A BOY’S FISHING ROUTE, Installment 5, Thesis

[2]

I.

Not yet sun-up. 10-speed with fishing pole across the handlebars. Tackle box in backpack. Maybe a snack. Maybe some paper route money.

Before Holiday Harbour bush-hogged lots for custom homes, paved cul-de-sacs & dredged weedbeds & structure from the channel, I’d follow a path on my 10-speed through twisted old cottonwood, hip-to-chest-tall broad-grass, cattails, willows & swampy peat moss & an occasional empty twelve pack of Milwaukee’s Best. Through the cottonwood & willows, I’d step onto the pebbled beach across from Squaw Island. Even after folks moved into the custom homes, I was there & gone before most were up to start their days.
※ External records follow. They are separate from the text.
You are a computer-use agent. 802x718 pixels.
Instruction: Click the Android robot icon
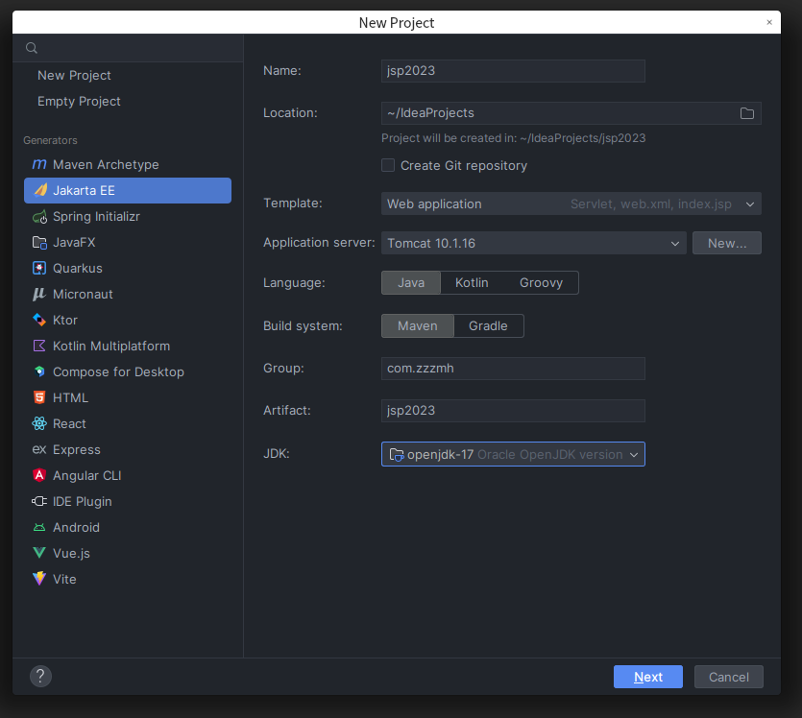pyautogui.click(x=39, y=528)
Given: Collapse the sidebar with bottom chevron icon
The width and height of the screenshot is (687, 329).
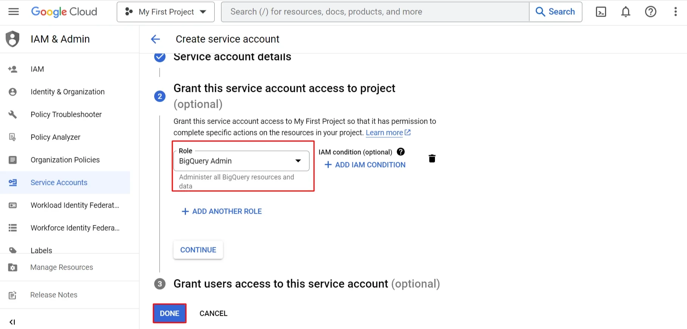Looking at the screenshot, I should pyautogui.click(x=12, y=322).
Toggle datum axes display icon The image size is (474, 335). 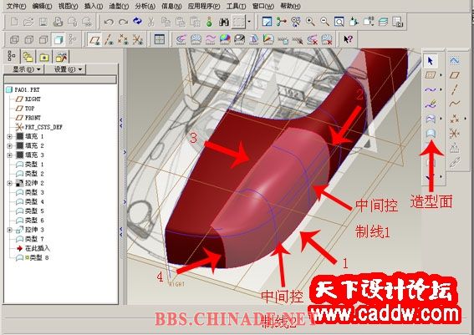coord(110,39)
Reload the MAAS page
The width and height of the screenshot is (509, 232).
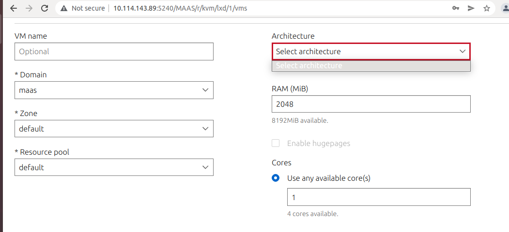click(x=45, y=8)
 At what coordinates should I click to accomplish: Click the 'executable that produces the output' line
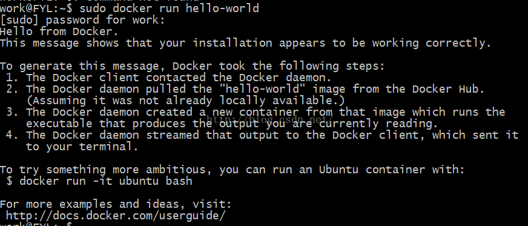click(x=232, y=124)
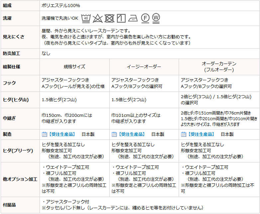
Task: Click the 見えにくさ row label
Action: tap(14, 37)
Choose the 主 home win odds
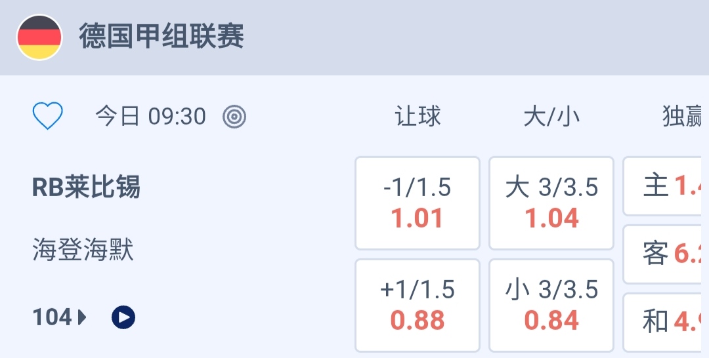Viewport: 709px width, 358px height. (x=666, y=186)
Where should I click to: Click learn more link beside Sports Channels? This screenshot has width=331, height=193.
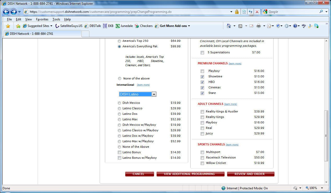(x=232, y=145)
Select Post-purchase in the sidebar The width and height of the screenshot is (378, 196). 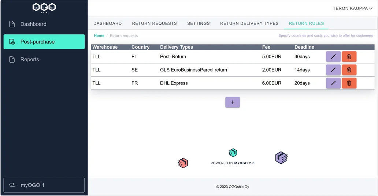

At the pier I’d park my bicycle out front of Seager Marina, walk on the heavy & worn wood dock past the open bay of slung boats under repair above oil-soaked floors, engine parts hanging from hooks on the walls, the bait counter & minnow tanks where dad & I always got a couple dozen sawbellies for trout fishing at the south end of the lake. There is no fishing allowed from their docks today. Too many styrofoam cups empty of worms, candy bar wrappers, tangles of fishing line & plastic bags & soda cans & cigarette butts.

II.

Roseland Bowl was straight down Lakeshore Drive then & Roseland was across from that until it closed & left the bowling alley to face a couple handfuls of blacktopped & chain-linked lake view. It didn’t take long for the park to be dismantled after it closed. The horses from the carousel were sold at auction & now run circles to airy organ music in a mall in Syracuse. The Skyliner was one of the oldest wooden roller coasters left in the country before it came down. The haunted house ride scared the hell out of me. My granddad worked on the midway. He died when my dad was young. I once caught a twenty-three inch lake trout with my bare hand in the cove that the gondola ride had spanned. The empty lot was too damn full of ghosts. I didn’t fish there but a couple times.

III.

There was another world behind the bowling alley. The water was guarded by cattails & tall grass, mosquitoes & mucky shores. It twisted around to circle within itself, like the ox-bows of the Mississippi or the meandering Oswegatchie. Bass were hard caught & fewer here, but giants. Thirty & forty pound carp would roll themselves up in the weeds & suck bugs off the surface.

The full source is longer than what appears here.